About this exercise: What you hand back must match the listing exactly.

Information given:
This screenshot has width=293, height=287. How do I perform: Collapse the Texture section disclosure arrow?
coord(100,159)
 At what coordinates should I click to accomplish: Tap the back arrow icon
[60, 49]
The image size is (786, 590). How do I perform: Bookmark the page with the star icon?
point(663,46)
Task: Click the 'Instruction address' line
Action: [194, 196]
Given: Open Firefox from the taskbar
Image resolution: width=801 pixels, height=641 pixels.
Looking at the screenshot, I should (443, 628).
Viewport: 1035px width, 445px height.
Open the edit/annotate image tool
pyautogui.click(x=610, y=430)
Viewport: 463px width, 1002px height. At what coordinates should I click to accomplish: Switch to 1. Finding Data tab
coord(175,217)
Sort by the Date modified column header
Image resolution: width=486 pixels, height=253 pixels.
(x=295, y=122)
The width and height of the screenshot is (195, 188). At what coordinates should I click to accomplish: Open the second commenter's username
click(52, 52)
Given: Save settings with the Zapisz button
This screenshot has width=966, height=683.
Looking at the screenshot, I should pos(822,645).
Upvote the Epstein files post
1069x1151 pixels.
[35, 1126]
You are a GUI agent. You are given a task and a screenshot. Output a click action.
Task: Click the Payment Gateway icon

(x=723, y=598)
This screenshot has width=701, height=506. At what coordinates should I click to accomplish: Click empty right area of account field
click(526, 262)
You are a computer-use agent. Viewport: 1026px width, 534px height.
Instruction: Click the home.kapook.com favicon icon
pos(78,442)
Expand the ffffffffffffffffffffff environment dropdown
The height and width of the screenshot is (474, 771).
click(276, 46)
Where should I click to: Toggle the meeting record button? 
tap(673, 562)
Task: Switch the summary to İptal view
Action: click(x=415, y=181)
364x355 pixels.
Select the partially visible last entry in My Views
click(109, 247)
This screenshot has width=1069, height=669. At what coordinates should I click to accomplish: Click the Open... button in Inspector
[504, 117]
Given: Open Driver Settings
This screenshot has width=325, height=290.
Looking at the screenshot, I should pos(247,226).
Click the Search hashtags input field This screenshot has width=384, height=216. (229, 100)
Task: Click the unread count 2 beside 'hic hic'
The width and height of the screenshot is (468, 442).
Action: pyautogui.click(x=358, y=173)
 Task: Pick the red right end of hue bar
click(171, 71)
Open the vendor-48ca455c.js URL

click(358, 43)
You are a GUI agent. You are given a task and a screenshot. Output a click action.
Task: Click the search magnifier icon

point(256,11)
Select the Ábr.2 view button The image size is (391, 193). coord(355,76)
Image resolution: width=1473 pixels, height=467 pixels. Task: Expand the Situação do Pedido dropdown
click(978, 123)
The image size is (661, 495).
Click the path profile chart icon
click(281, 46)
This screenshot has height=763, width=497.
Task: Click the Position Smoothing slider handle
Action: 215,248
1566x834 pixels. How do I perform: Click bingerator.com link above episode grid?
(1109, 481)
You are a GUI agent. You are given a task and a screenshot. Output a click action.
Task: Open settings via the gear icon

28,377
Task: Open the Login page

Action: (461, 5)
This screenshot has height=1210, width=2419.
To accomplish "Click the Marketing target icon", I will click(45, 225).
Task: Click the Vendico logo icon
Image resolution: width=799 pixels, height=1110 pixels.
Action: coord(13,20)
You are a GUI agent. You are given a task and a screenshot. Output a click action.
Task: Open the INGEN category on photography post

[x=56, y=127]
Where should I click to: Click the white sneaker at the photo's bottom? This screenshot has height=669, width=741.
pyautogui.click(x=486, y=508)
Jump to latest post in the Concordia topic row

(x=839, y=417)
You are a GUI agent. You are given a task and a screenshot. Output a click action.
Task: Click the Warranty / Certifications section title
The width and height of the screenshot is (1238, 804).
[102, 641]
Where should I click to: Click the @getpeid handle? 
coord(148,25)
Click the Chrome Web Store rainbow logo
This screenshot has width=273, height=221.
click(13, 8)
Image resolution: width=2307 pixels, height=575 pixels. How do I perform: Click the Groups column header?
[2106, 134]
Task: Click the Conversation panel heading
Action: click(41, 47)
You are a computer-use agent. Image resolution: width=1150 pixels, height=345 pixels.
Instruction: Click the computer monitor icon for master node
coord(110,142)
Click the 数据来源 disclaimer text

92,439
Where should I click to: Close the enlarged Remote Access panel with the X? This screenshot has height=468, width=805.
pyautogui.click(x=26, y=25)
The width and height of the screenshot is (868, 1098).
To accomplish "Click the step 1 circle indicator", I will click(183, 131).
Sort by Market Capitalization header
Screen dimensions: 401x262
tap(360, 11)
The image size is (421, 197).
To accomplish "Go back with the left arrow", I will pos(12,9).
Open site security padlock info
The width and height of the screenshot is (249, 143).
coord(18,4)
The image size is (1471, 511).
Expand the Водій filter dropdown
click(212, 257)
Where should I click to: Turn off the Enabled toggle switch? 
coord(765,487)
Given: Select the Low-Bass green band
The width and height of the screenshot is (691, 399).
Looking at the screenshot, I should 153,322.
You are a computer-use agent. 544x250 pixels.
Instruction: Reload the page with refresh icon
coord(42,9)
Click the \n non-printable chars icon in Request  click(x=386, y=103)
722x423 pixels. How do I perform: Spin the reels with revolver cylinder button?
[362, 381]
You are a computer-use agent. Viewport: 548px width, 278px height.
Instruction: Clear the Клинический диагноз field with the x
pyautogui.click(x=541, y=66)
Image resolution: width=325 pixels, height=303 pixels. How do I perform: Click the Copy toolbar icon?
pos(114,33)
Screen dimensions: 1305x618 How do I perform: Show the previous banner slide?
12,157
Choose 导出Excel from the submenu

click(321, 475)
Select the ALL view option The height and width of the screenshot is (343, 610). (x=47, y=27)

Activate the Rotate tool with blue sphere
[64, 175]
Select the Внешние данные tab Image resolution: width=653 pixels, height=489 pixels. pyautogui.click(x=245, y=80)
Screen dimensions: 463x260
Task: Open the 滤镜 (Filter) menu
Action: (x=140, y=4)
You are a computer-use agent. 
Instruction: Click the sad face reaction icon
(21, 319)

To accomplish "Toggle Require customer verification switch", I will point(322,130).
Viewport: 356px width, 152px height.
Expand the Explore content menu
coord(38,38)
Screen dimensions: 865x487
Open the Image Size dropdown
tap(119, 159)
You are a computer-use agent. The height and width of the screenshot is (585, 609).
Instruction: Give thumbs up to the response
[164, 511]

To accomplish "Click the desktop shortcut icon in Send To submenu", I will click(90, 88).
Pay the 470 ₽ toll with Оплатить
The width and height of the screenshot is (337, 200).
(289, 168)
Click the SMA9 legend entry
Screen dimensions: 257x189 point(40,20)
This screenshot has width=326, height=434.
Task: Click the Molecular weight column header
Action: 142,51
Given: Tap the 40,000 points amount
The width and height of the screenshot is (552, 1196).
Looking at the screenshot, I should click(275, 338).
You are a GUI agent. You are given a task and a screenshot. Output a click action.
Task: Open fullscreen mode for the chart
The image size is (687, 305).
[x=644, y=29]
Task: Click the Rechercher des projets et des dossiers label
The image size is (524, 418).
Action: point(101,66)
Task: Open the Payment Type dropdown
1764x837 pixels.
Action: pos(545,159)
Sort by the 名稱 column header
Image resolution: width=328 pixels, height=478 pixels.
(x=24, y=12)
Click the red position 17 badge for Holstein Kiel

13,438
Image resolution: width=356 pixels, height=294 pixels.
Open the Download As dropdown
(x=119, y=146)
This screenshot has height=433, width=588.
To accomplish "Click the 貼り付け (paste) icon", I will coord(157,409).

Completed exercise:
This screenshot has width=293, height=287. How do I perform: Collapse the Texture section disclosure arrow?
coord(100,159)
 At what coordinates should I click to accomplish: Tap the back arrow icon
[60, 49]
The image size is (786, 590). How do I perform: Bookmark the page with the star icon?
point(663,46)
Task: Click the 'Instruction address' line
Action: [194, 196]
Given: Open Firefox from the taskbar
Image resolution: width=801 pixels, height=641 pixels.
Looking at the screenshot, I should (443, 628).
Viewport: 1035px width, 445px height.
Open the edit/annotate image tool
pyautogui.click(x=610, y=430)
Viewport: 463px width, 1002px height. At what coordinates should I click to accomplish: Switch to 1. Finding Data tab
coord(175,217)
Sort by the Date modified column header
Image resolution: width=486 pixels, height=253 pixels.
(x=295, y=122)
The width and height of the screenshot is (195, 188). At what coordinates should I click to accomplish: Open the second commenter's username
click(52, 52)
Given: Save settings with the Zapisz button
This screenshot has width=966, height=683.
Looking at the screenshot, I should pos(822,645).
Upvote the Epstein files post
1069x1151 pixels.
[35, 1126]
You are a GUI agent. You are given a task and a screenshot. Output a click action.
Task: Click the Payment Gateway icon

(x=723, y=598)
This screenshot has width=701, height=506. At what coordinates should I click to accomplish: Click empty right area of account field
click(526, 262)
You are a computer-use agent. Viewport: 1026px width, 534px height.
Instruction: Click the home.kapook.com favicon icon
pos(78,442)
Expand the ffffffffffffffffffffff environment dropdown
The height and width of the screenshot is (474, 771).
click(276, 46)
Where should I click to: Toggle the meeting record button? 
tap(673, 562)
Task: Switch the summary to İptal view
Action: click(x=415, y=181)
364x355 pixels.
Select the partially visible last entry in My Views
click(109, 247)
This screenshot has width=1069, height=669. At what coordinates should I click to accomplish: Click the Open... button in Inspector
[504, 117]
Given: Open Driver Settings
This screenshot has width=325, height=290.
Looking at the screenshot, I should pos(247,226).
Click the Search hashtags input field This screenshot has width=384, height=216. (229, 100)
Task: Click the unread count 2 beside 'hic hic'
The width and height of the screenshot is (468, 442).
Action: pyautogui.click(x=358, y=173)
 Task: Pick the red right end of hue bar
click(171, 71)
Open the vendor-48ca455c.js URL

click(358, 43)
You are a GUI agent. You are given a task and a screenshot. Output a click action.
Task: Click the search magnifier icon

point(256,11)
Select the Ábr.2 view button The image size is (391, 193). coord(355,76)
Image resolution: width=1473 pixels, height=467 pixels. Task: Expand the Situação do Pedido dropdown
click(978, 123)
The image size is (661, 495).
Click the path profile chart icon
click(281, 46)
This screenshot has height=763, width=497.
Task: Click the Position Smoothing slider handle
Action: 215,248
1566x834 pixels. How do I perform: Click bingerator.com link above episode grid?
(1109, 481)
You are a GUI agent. You are given a task and a screenshot. Output a click action.
Task: Open settings via the gear icon

28,377
Task: Open the Login page

Action: (461, 5)
This screenshot has height=1210, width=2419.
To accomplish "Click the Marketing target icon", I will click(45, 225).
Task: Click the Vendico logo icon
Image resolution: width=799 pixels, height=1110 pixels.
Action: coord(13,20)
You are a GUI agent. You are given a task and a screenshot. Output a click action.
Task: Open the INGEN category on photography post

[x=56, y=127]
Where should I click to: Click the white sneaker at the photo's bottom? This screenshot has height=669, width=741.
pyautogui.click(x=486, y=508)
Jump to latest post in the Concordia topic row

(x=839, y=417)
You are a GUI agent. You are given a task and a screenshot. Output a click action.
Task: Click the Warranty / Certifications section title
The width and height of the screenshot is (1238, 804).
[102, 641]
Where should I click to: Click the @getpeid handle? 
coord(148,25)
Click the Chrome Web Store rainbow logo
This screenshot has width=273, height=221.
click(13, 8)
Image resolution: width=2307 pixels, height=575 pixels. How do I perform: Click the Groups column header?
[2106, 134]
Task: Click the Conversation panel heading
Action: click(41, 47)
You are a computer-use agent. Image resolution: width=1150 pixels, height=345 pixels.
Instruction: Click the computer monitor icon for master node
coord(110,142)
Click the 数据来源 disclaimer text

92,439
Where should I click to: Close the enlarged Remote Access panel with the X? This screenshot has height=468, width=805.
pyautogui.click(x=26, y=25)
The width and height of the screenshot is (868, 1098).
To accomplish "Click the step 1 circle indicator", I will click(183, 131).
Sort by Market Capitalization header
Screen dimensions: 401x262
tap(360, 11)
The image size is (421, 197).
To accomplish "Go back with the left arrow", I will pos(12,9).
Open site security padlock info
The width and height of the screenshot is (249, 143).
coord(18,4)
The image size is (1471, 511).
Expand the Водій filter dropdown
click(212, 257)
Where should I click to: Turn off the Enabled toggle switch? 
coord(765,487)
Given: Select the Low-Bass green band
The width and height of the screenshot is (691, 399).
Looking at the screenshot, I should 153,322.
You are a computer-use agent. 544x250 pixels.
Instruction: Reload the page with refresh icon
coord(42,9)
Click the \n non-printable chars icon in Request  click(x=386, y=103)
722x423 pixels. How do I perform: Spin the reels with revolver cylinder button?
[362, 381]
You are a computer-use agent. Viewport: 548px width, 278px height.
Instruction: Clear the Клинический диагноз field with the x
pyautogui.click(x=541, y=66)
Image resolution: width=325 pixels, height=303 pixels. How do I perform: Click the Copy toolbar icon?
pos(114,33)
Screen dimensions: 1305x618 How do I perform: Show the previous banner slide?
12,157
Choose 导出Excel from the submenu

click(321, 475)
Select the ALL view option The height and width of the screenshot is (343, 610). (x=47, y=27)

Activate the Rotate tool with blue sphere
[64, 175]
Select the Внешние данные tab Image resolution: width=653 pixels, height=489 pixels. pyautogui.click(x=245, y=80)
Screen dimensions: 463x260
Task: Open the 滤镜 (Filter) menu
Action: (x=140, y=4)
You are a computer-use agent. 
Instruction: Click the sad face reaction icon
(21, 319)

To accomplish "Toggle Require customer verification switch", I will point(322,130).
Viewport: 356px width, 152px height.
Expand the Explore content menu
coord(38,38)
Screen dimensions: 865x487
Open the Image Size dropdown
tap(119, 159)
You are a computer-use agent. The height and width of the screenshot is (585, 609).
Instruction: Give thumbs up to the response
[164, 511]

To accomplish "Click the desktop shortcut icon in Send To submenu", I will click(90, 88).
Pay the 470 ₽ toll with Оплатить
The width and height of the screenshot is (337, 200).
(289, 168)
Click the SMA9 legend entry
Screen dimensions: 257x189 point(40,20)
This screenshot has width=326, height=434.
Task: Click the Molecular weight column header
Action: 142,51
Given: Tap the 40,000 points amount
The width and height of the screenshot is (552, 1196).
Looking at the screenshot, I should click(275, 338).
You are a GUI agent. You are given a task and a screenshot. Output a click action.
Task: Open fullscreen mode for the chart
The image size is (687, 305).
[x=644, y=29]
Task: Click the Rechercher des projets et des dossiers label
The image size is (524, 418).
Action: point(101,66)
Task: Open the Payment Type dropdown
1764x837 pixels.
Action: pos(545,159)
Sort by the 名稱 column header
Image resolution: width=328 pixels, height=478 pixels.
(x=24, y=12)
Click the red position 17 badge for Holstein Kiel

13,438
Image resolution: width=356 pixels, height=294 pixels.
Open the Download As dropdown
(x=119, y=146)
This screenshot has height=433, width=588.
To accomplish "Click the 貼り付け (paste) icon", I will coord(157,409).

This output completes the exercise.